Au bout de deux jours, il n'en parle plus – revanche, il n'oublie pas à la télévision de citer l'aventure somalienne des commandos de marine. Quand bien même il resterait présent sur la réforme de l'hôpital, Nicolas Sarkozy ne peut pas se cloner, la crise de l'hôpital français ne pourra pas être réglée par un président qui partirait lui-même à l'abordage de 1 000 établissements. Or on n'a pas le temps ! Il sera bientôt trop tard pour le service public, les urgences, la réanimation, la chirurgie… pour la bonne médecine hospitalière.
A la longue, cette non-politique va aboutir au fait que même le secteur privé – qui n'assurera plus que le “rentable” – ne fera plus rien : sous la pression des traders et des fonds de pension, les cliniques mettront la clef sous la porte. Mon organisation est très sévère vis-à-vis de cette prestation qui ne peut nous convenir ni dans le fond ni sur la forme. »
Dépenses de soins de ville : + 2,1 % au premier trimestre
Au premier trimestre 2008, les dépenses d'assurance-maladie dans le champ de l'ONDAM (objectif national annuel) ont progressé de 5 % en données corrigées des jours ouvrés par rapport au premier trimestre 2007, selon les dernières statistiques de la Caisse nationale d'assurance-maladie (CNAM).

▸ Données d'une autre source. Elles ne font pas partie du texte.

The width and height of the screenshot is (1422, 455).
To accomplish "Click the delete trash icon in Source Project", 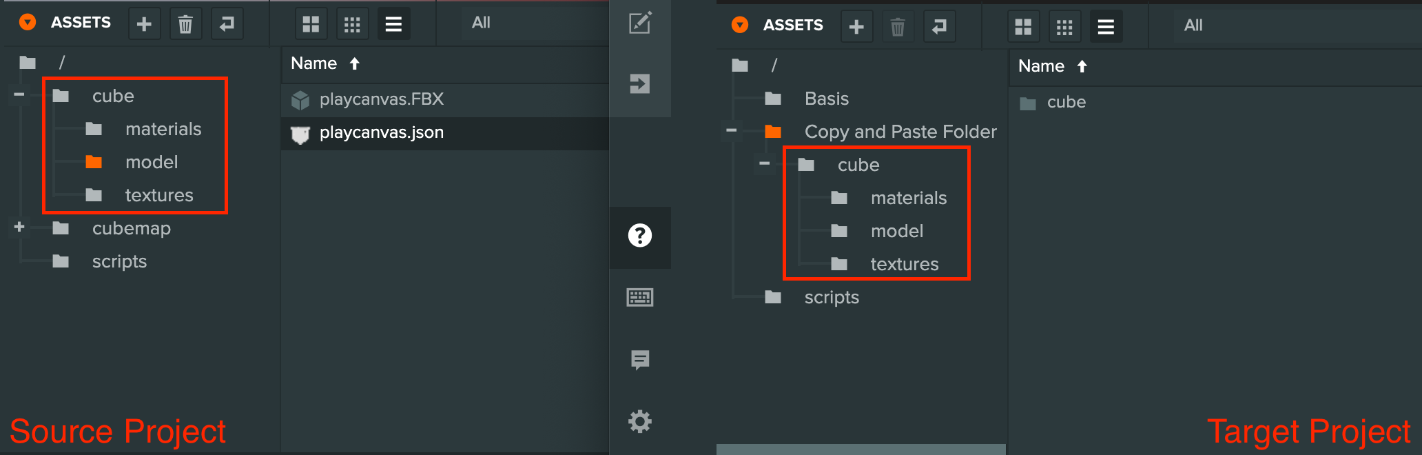I will click(185, 24).
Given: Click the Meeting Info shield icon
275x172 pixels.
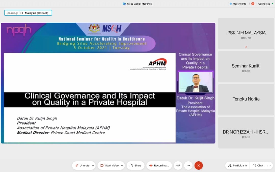Looking at the screenshot, I should [x=231, y=4].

Les soins de ville évoluent à + 2,1 % sur janvier-février-mars (+ 3,3 % hors produits de santé). Dans le détail, les honoraires médicaux et dentaires ont augmenté de 2,9 % sur la période (3,2 % pour les généralistes du fait de leur revalorisation tarifaire et 3,5 % pour les spécialistes), contre 3,7 % pour les dépenses d'indemnités journalières «en croissance stable», et 7 % pour les honoraires d'auxiliaires médicaux. Du fait de l'entrée en vigueur des franchises, les dépenses de médicaments ont diminué de 1,8 %. Les dépenses de transport, à + 3,3 % au cours du premier trimestre, «confirment l'inflexion de tendance entamée en 2007» selon la CNAM. Après les mesures tarifaires appliquées à la fin 2007, les dépenses de biologie sont en légère diminution sur les trois premiers mois (0,3 %), alors que le volume des actes est comparable à celui du premier trimestre 2007 (+ 2,5 %). Les versements aux hôpitaux publics sont en augmentation de 8,8 % au premier trimestre par rapport aux trois premiers mois de 2007. La CNAM relie ce taux à «la modification des modalités de versement de la T2A et à la récupération, au début de l'année 2008, des facturations des séjours de l'exercice 2007». Les versements aux cliniques privées progressent, eux, de 1,6 % sur les trois premiers mois.